Now, the Caddo weren't one monolithic group. They were comprised of various peoples with distinct dialects and customs, which tells you something about how deep and how wide their culture ran. When the Spanish and French came nosing around, they left behind accounts — historic records of the Caddo and their customs.

And for a time, trade with the Europeans, especially the French, went well enough. But here's where the story takes its dark turn, and it deserves to be said plainly. That contact with the Old World brought Old World diseases, and the Caddo population declined — rapidly.

On top of that, other Native American groups from the eastern United States were arriving, pushing into Caddo territory. And then came Anglo-American settlement in Texas, which further threatened and limited the Caddo homeland. By the late 1850s, the Caddo were forced to relocate to Indian Territory — present-day Oklahoma.

Forced.
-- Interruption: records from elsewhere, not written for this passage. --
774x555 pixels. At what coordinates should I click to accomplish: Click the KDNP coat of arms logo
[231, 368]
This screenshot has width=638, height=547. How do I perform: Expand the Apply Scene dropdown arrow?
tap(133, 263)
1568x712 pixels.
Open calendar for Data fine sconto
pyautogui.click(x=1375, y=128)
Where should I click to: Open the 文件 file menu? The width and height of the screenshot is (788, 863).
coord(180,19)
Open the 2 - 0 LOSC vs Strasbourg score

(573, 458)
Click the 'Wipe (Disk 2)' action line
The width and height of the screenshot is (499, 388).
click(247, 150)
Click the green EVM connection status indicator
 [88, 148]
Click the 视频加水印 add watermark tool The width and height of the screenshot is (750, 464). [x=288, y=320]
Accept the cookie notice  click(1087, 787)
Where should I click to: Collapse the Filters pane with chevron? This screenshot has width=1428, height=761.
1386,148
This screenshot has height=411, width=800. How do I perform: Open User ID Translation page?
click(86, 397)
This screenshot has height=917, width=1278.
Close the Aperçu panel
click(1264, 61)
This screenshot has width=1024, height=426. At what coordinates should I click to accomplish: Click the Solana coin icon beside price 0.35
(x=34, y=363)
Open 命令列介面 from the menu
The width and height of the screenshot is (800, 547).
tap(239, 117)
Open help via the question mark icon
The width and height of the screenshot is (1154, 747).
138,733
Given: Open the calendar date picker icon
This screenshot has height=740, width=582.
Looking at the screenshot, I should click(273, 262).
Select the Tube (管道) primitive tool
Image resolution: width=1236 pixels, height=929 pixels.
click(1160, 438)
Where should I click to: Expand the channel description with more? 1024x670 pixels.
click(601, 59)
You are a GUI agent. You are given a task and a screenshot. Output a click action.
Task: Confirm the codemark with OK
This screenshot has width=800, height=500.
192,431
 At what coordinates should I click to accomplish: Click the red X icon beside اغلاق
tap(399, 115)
That word ought to sit with you a moment. A people rooted in this land since A.D. 800, and they were forced out of it.

Today, the Caddo Nation maintains its headquarters in Binger, Oklahoma, where members of the tribe keep their cultural traditions alive through pottery, song, dance, and language. The story didn't end at the border. Now, right here in Titus County, the land drained by Cypress Creek holds something archeologists have been paying very close attention to.

Research at community sites in this drainage reveals elements of Caddo occupation dating from as early as A.D. 800 all the way to 1680 — an era that spanned everything from deep ancestral roots to cultural contact with Europeans and Southeastern Indian groups. Pottery styles, mound construction, cemetery types, farming methods — every one of those things tells a piece of the story. Settlement patterns, the family unit, interregional trade.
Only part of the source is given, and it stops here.